## Task inputs
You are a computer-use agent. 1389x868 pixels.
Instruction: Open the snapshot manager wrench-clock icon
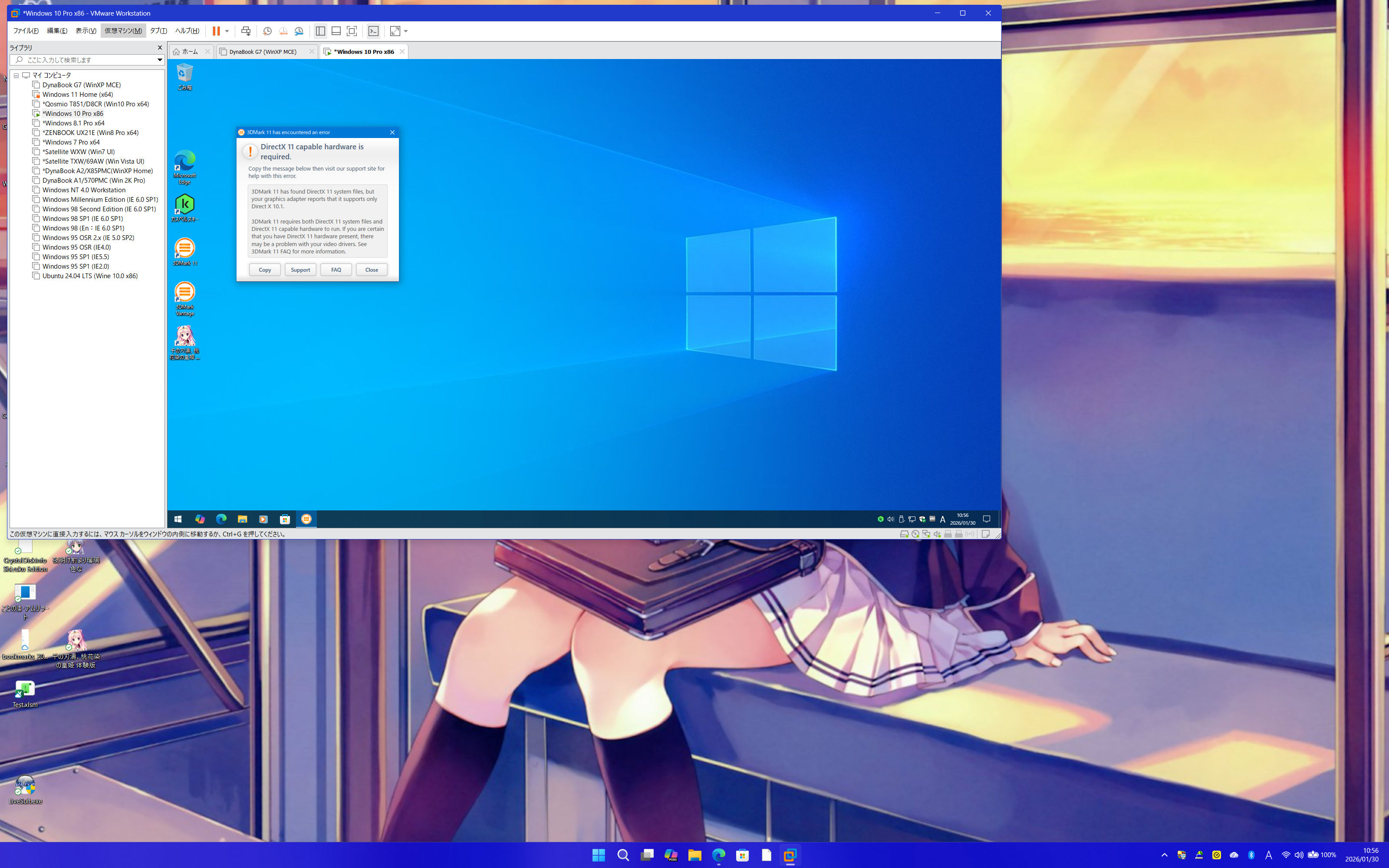[x=299, y=31]
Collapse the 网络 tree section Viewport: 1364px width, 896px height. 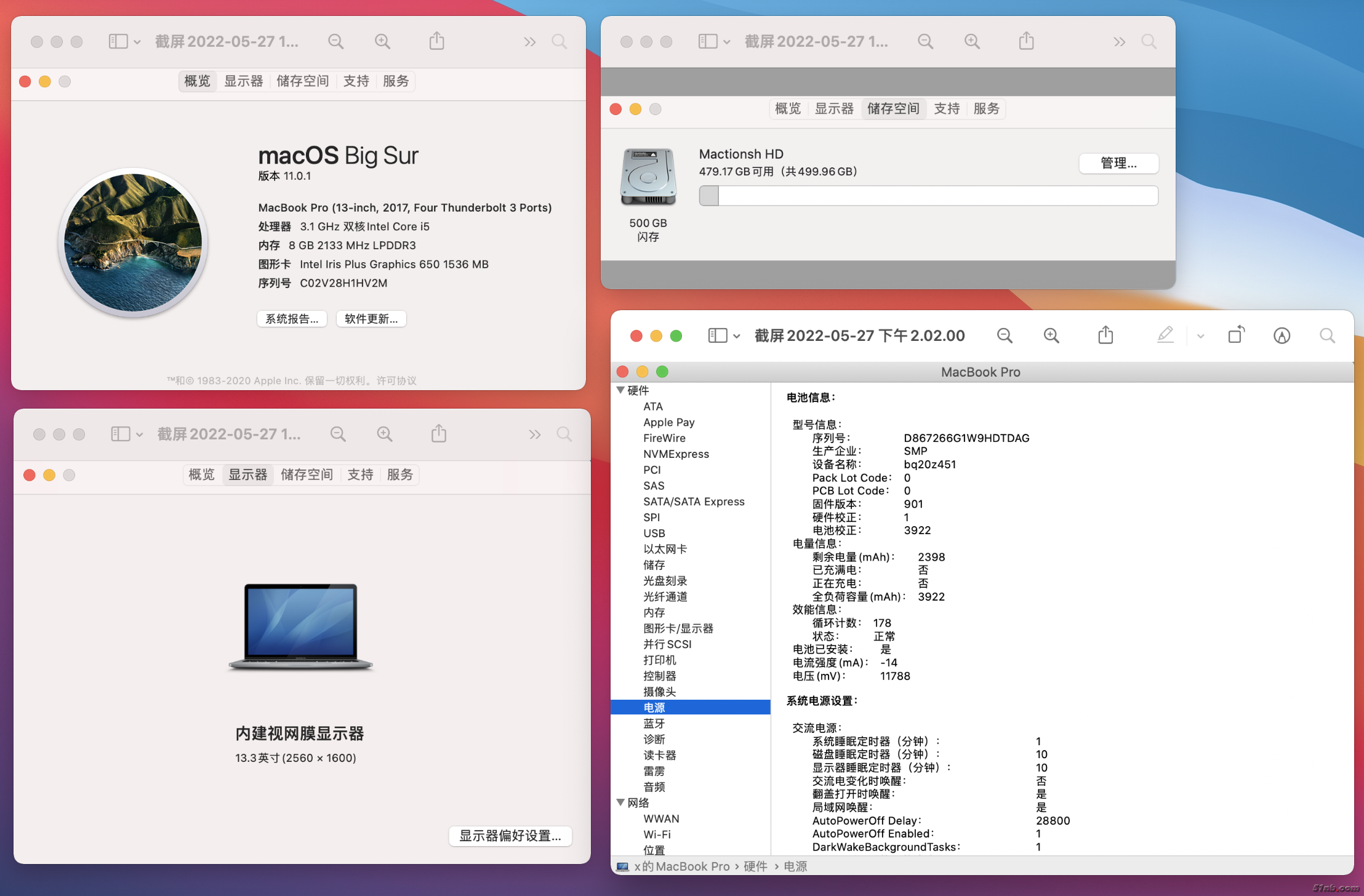coord(620,802)
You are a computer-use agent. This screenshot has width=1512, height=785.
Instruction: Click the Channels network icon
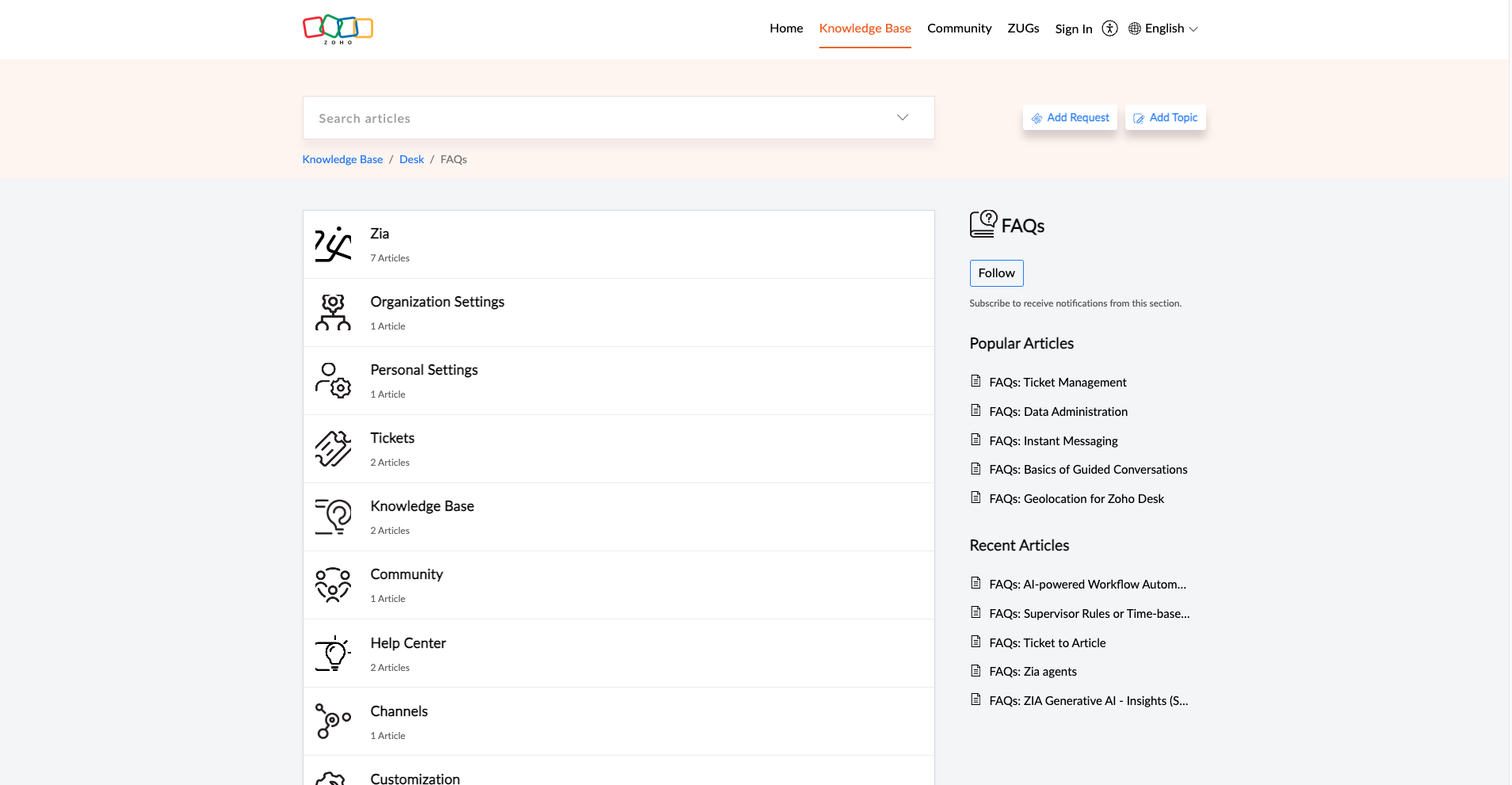coord(333,721)
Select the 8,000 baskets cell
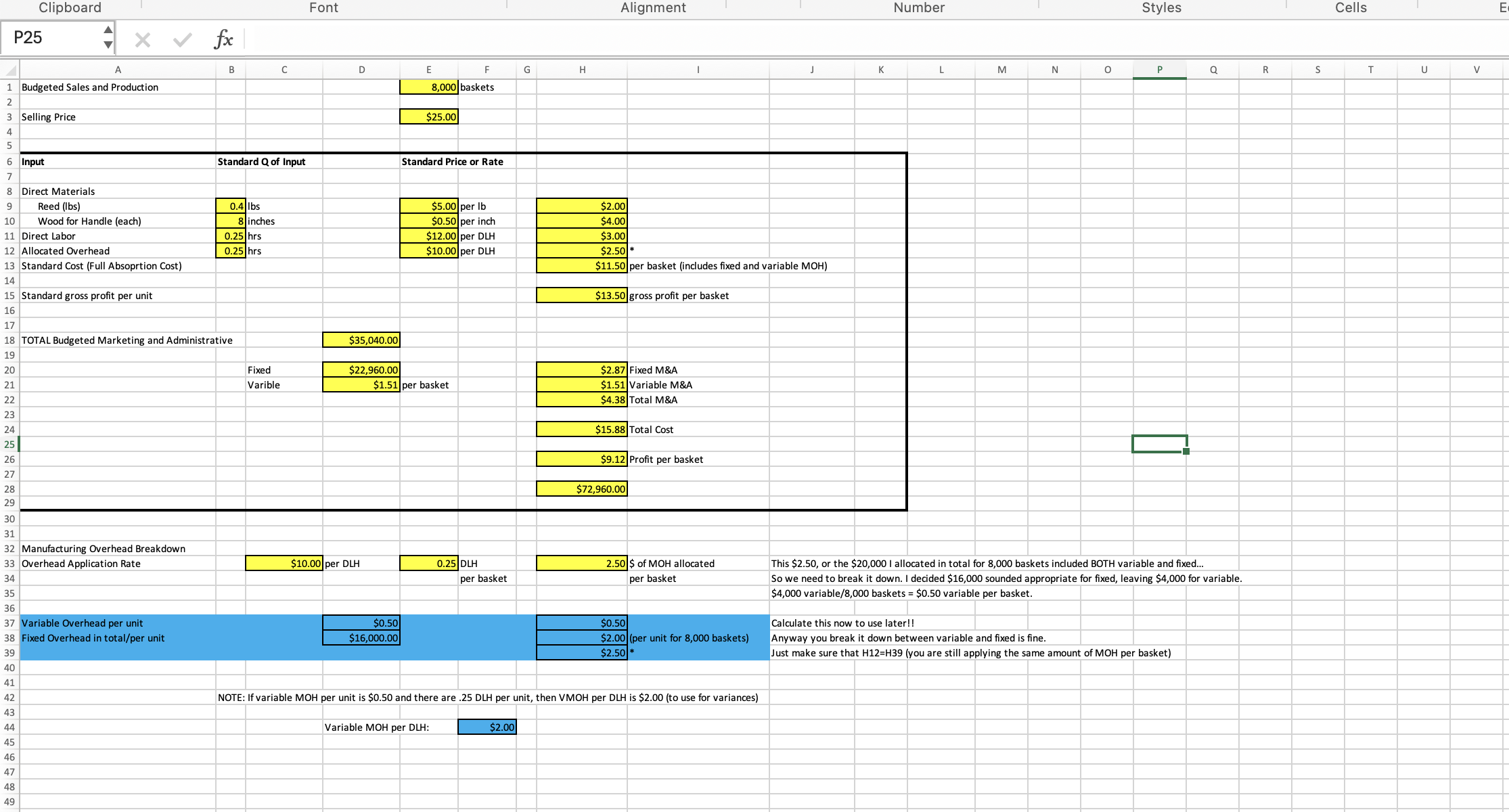The width and height of the screenshot is (1509, 812). click(429, 87)
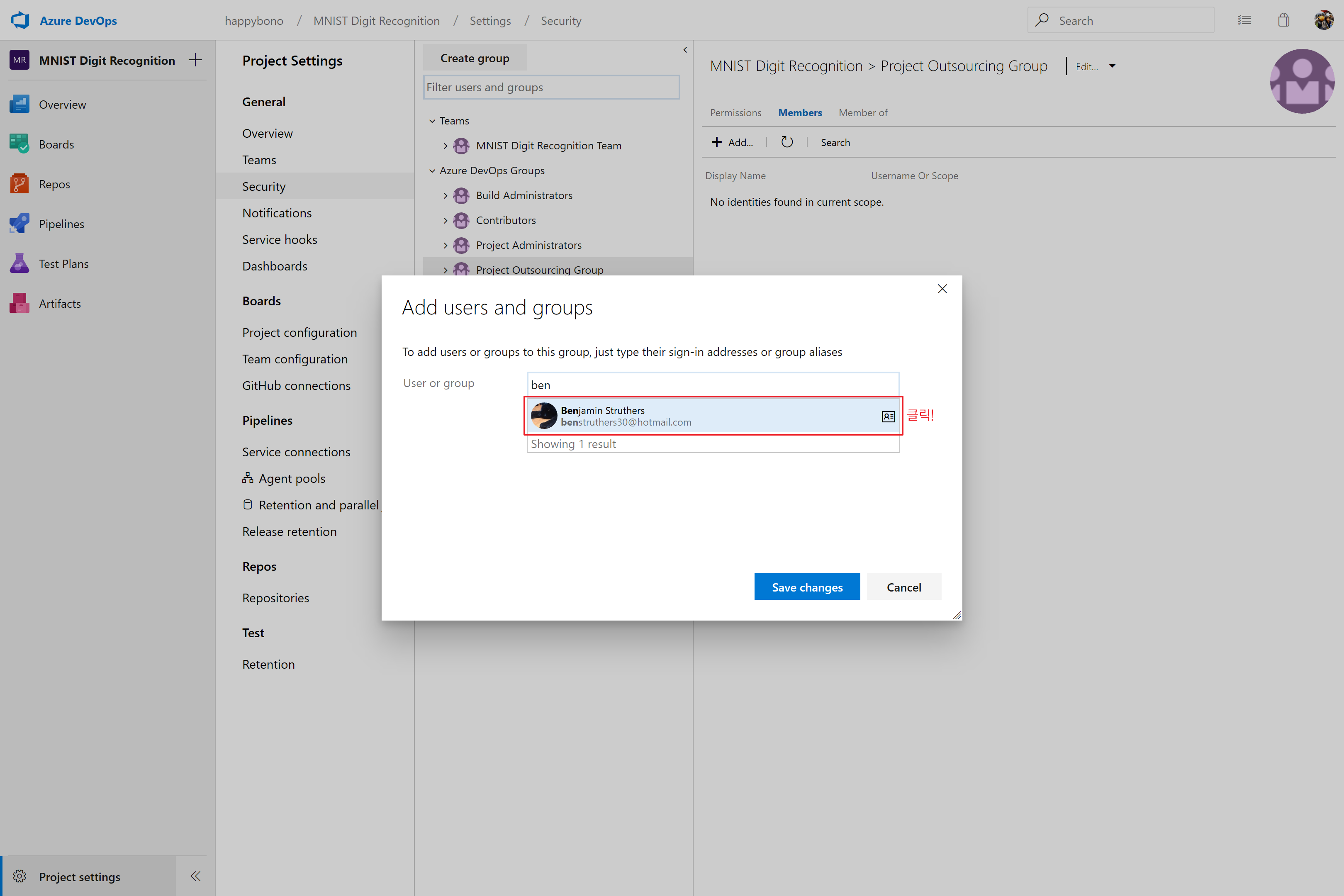Click the Project settings gear icon
Screen dimensions: 1344x896
pos(19,876)
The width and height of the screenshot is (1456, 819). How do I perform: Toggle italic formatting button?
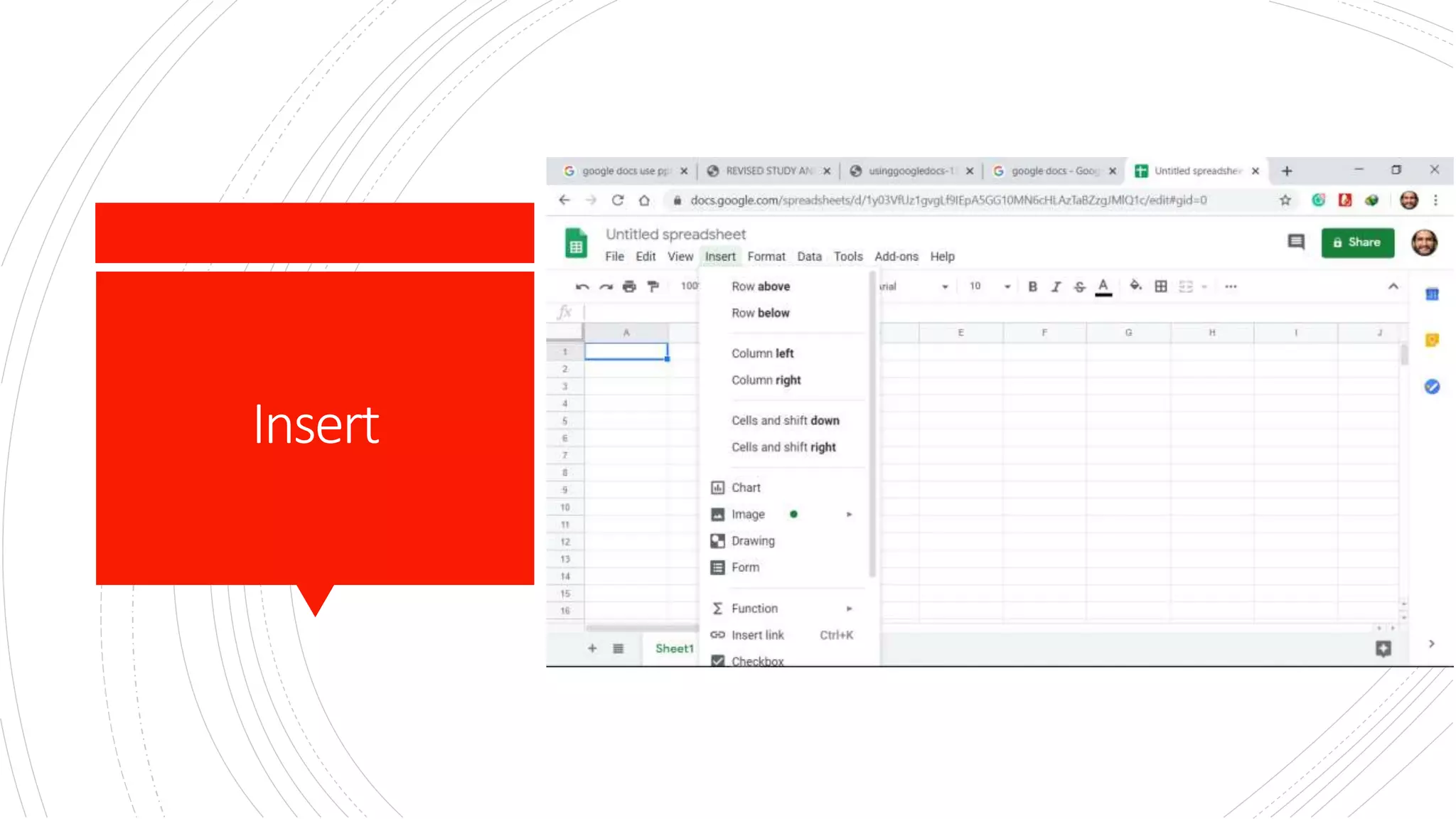[1056, 287]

## What is being asked
Transcribe word for word only the lines from the one with "The width and height of the screenshot is (1456, 819)." through the end of the listing; every picture is to be omitted.

## Answer to this task
The width and height of the screenshot is (1456, 819). How do I perform: Toggle italic formatting button?
[1056, 287]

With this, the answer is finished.